Japanese carrier NTT Com has bought a 70 percent stake in Australian integrator Frontline Systems. 

One of Australia’s largest independent integrators, Frontline is a $277 million business with data centres, warehouse and sales in Sydney, Melbourne, Brisbane, Adelaide, Canberra and Singapore.

The deal gives NTT Com Frontline’s data centre subsidiary, Harbour MSP, that will accelerate the development of its cloud solutions in Australia.

Harbour MSPs Steam Engine cloud computing stack was part of the deal and key to NTT Com’s plans to expand.

Frontline chief executive officer Steve Murphysaid that its executive team and staff would remain after the deal is finalised. 

He said Harbour MSP's plans to build a data centre in Melbourne were on track. And he expected NTT Com’s balance sheet to see this and other projects to come on stream faster.
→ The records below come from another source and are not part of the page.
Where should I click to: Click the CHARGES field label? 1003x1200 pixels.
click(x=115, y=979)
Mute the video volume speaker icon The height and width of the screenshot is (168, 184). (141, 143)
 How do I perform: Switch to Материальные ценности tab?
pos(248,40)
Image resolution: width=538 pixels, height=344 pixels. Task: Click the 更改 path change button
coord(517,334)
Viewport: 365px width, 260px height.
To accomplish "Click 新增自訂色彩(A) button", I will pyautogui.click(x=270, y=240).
Harbour MSP would continue to lease space in Global Switch and Equinix in Sydney expand in Sydney, Victoria and Asia.

The purchase marks a significant expansion of NTT Com’s footprint in Australia and follows its $US3.3 billion acquisition last year of Dimension Data.
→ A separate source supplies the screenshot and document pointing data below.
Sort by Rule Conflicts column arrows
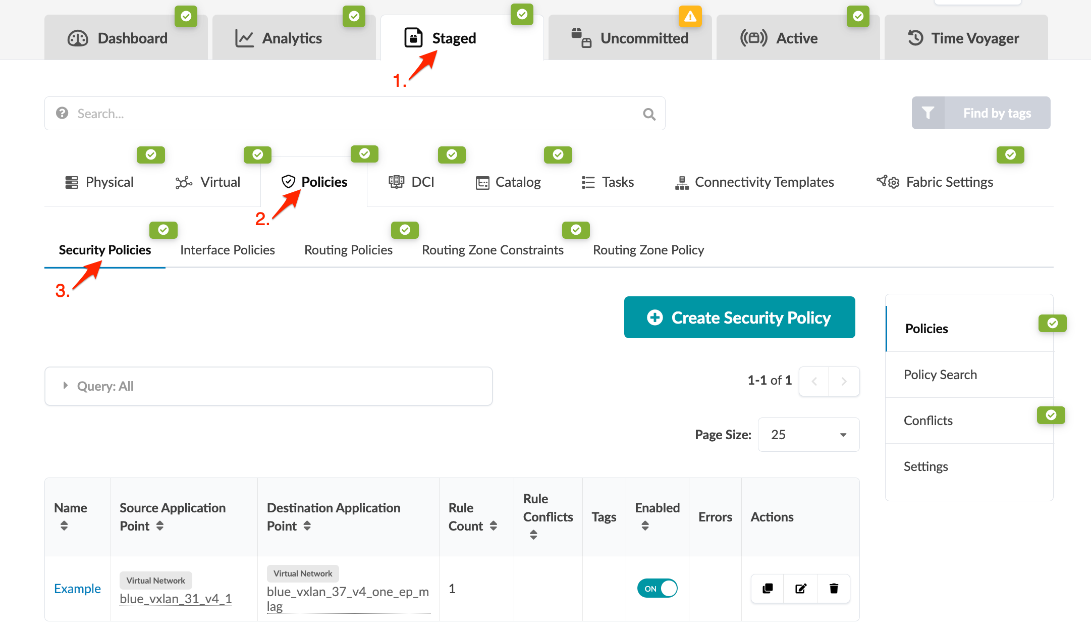This screenshot has width=1091, height=632. [x=533, y=535]
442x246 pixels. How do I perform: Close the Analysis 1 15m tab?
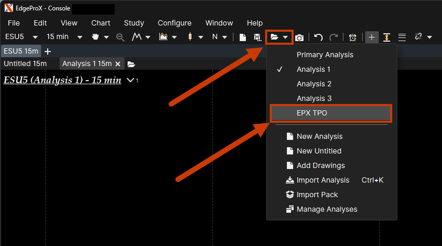pyautogui.click(x=118, y=63)
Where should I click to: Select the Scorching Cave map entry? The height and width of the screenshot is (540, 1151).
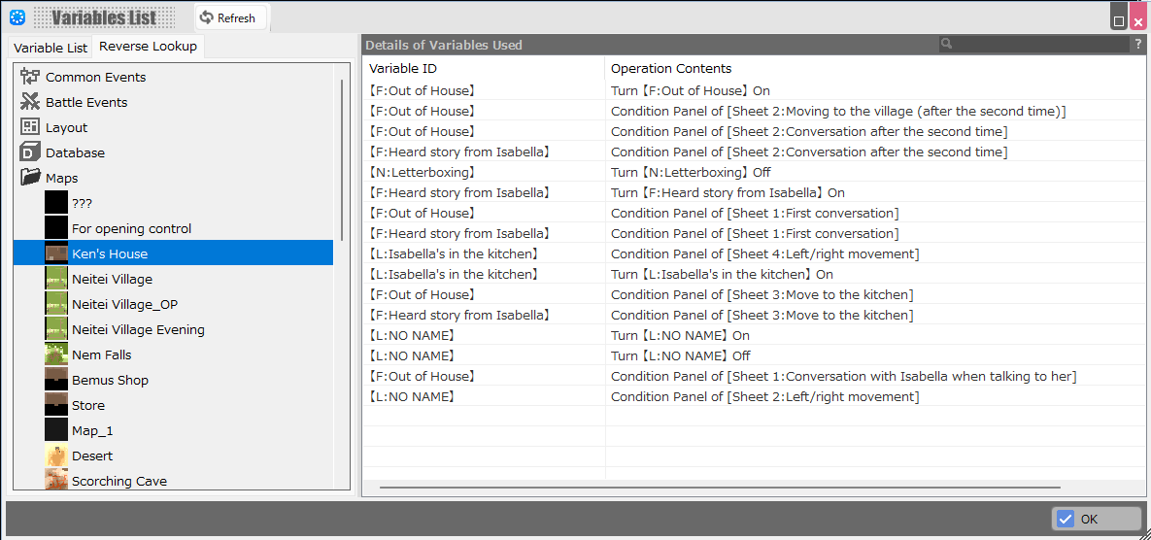click(118, 481)
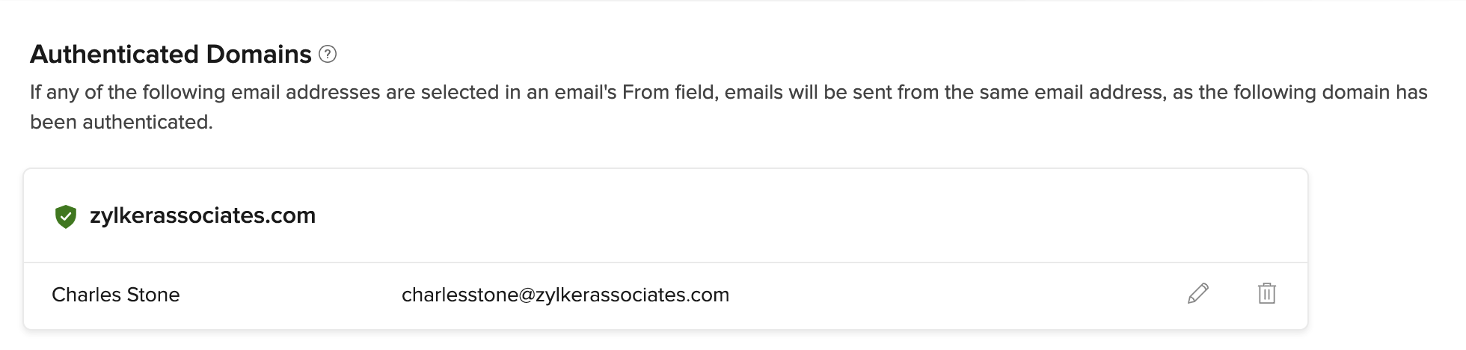Select the zylkerassociates.com domain name

[x=202, y=215]
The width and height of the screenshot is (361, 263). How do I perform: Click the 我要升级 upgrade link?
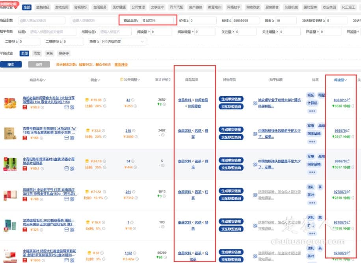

NTT Com will work to mesh Frontline’s server technologies with its network integration, software development and maintenance capabilities. 

“The alliance will mean that Frontline is bolstered by NTT Com’s depth of knowledge and resources in networking and communications, while we continue to extend service offerings beyond our core strengths in infrastructure and managed services,” Murphy said.

NTT Com vice president Sadao Maki said Frontline was key to the company’s ambitions to become the “ICT partner of choice” in Australia and New Zealand.

“The addition of the managed IT infrastructure professionals at Frontline and its subsidiaries is a perfect complement to our subsidiary NTT Australia’s well-established network business serving the rapidly evolving enterprise cloud market in the ANZ region,” Maki said.

Frontline was one of the biggest Oracle and Sun Microsystems resellers in Australia; Murphy said its customers would be better served under the arrangements.